(Saved data entries)
Start of Block
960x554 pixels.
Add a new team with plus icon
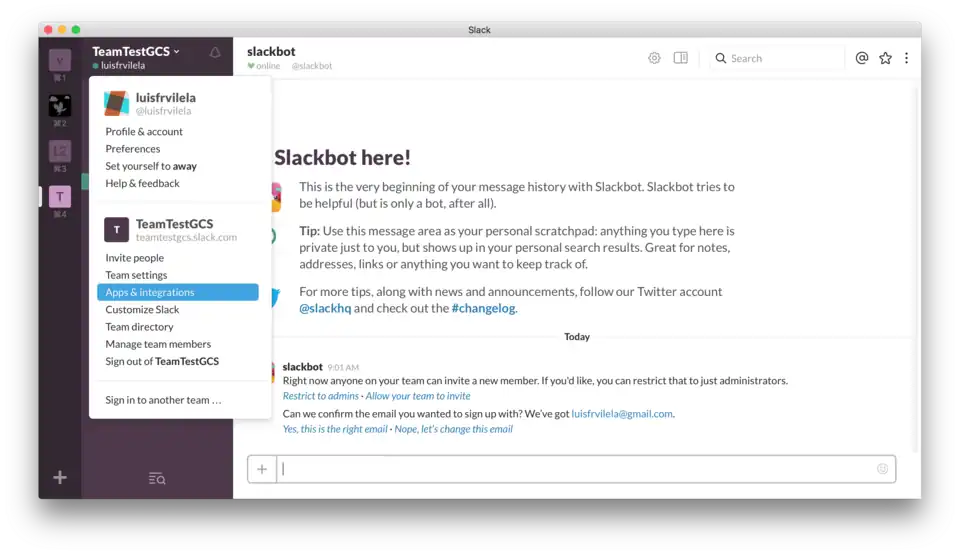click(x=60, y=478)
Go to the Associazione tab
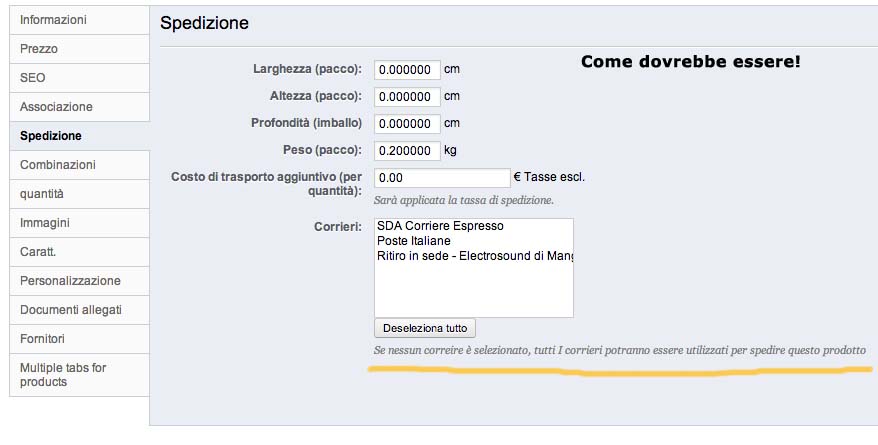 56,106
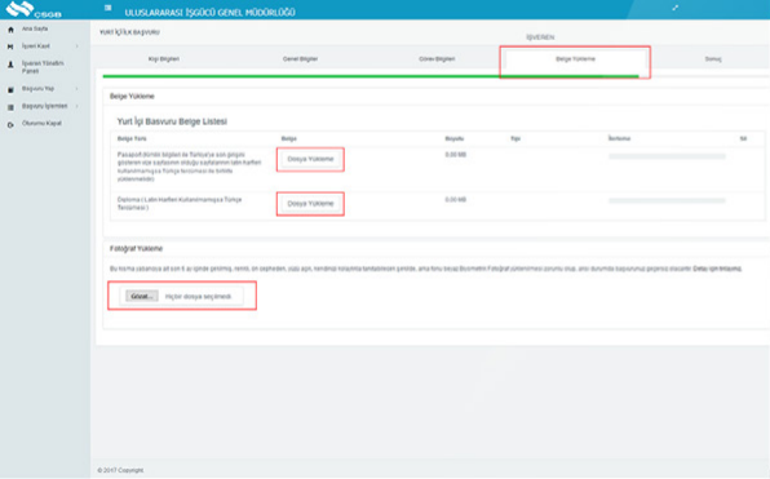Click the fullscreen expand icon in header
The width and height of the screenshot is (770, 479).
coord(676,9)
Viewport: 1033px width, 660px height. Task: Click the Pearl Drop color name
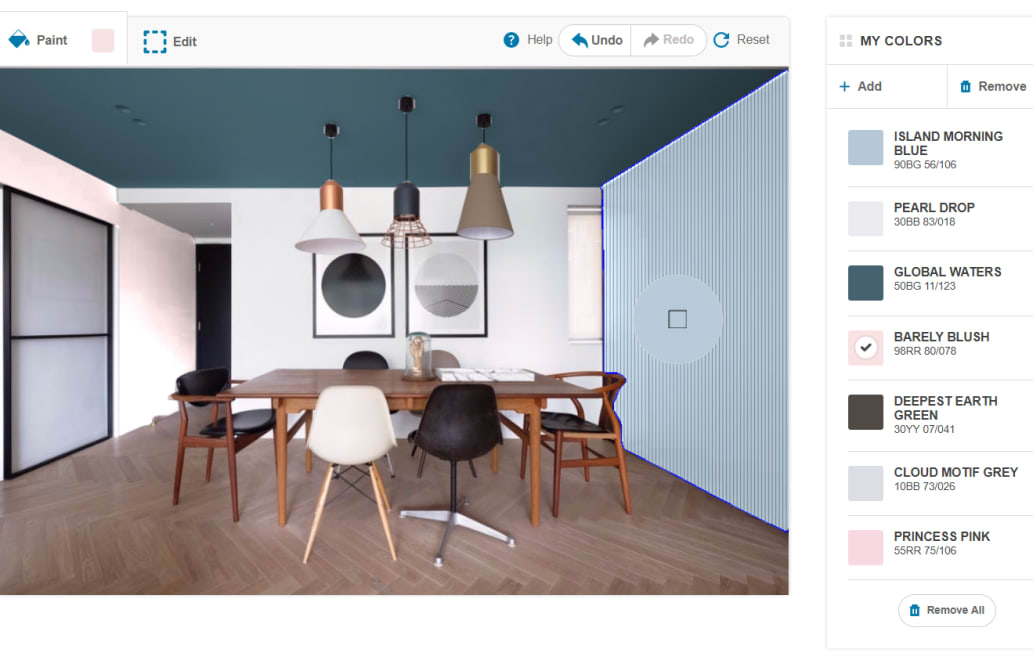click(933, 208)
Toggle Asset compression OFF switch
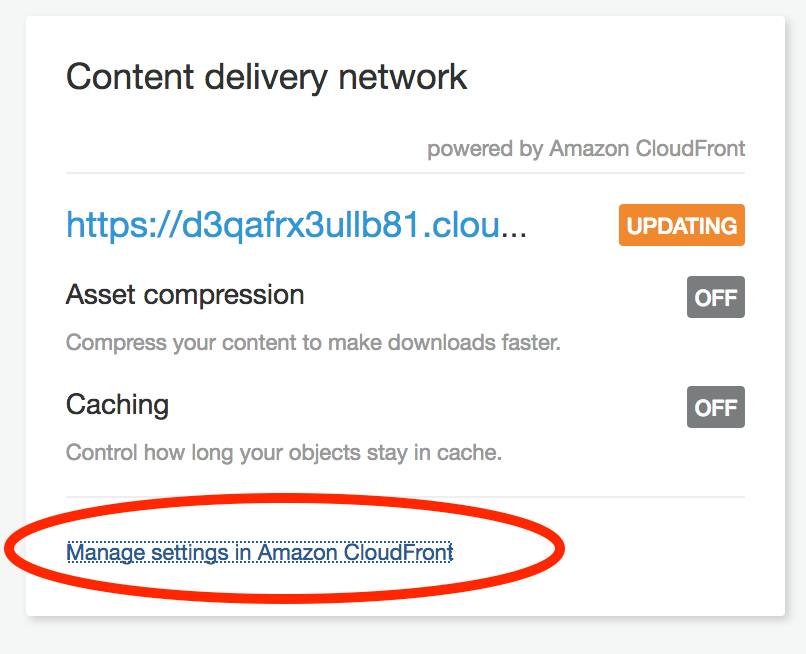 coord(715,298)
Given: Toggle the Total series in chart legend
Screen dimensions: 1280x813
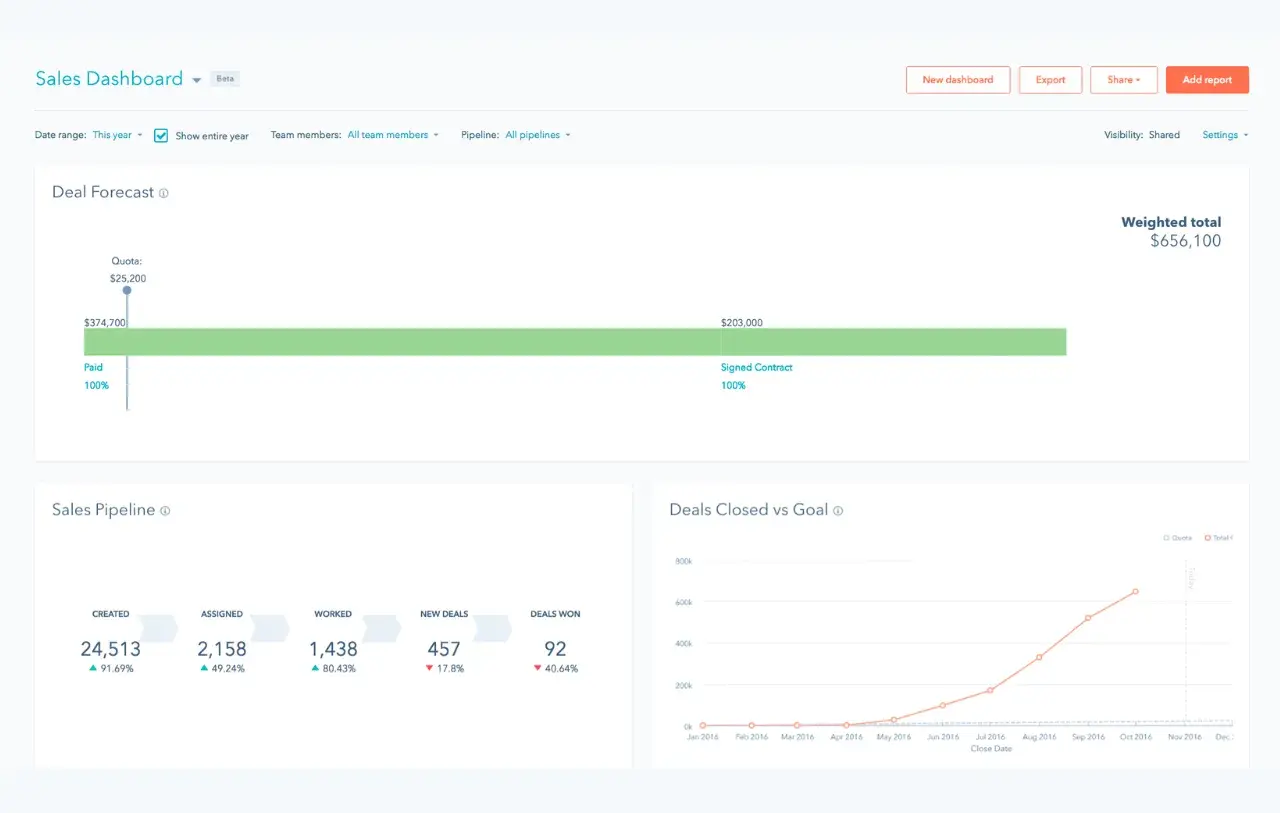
End of Block
* [Task] Output exactly the lines from the line containing "Given: Toggle the" through the last line of the records, both included, and leave out every picture.

* [Exercise solution]
Given: Toggle the Total series in chart legend
Screen dimensions: 1280x813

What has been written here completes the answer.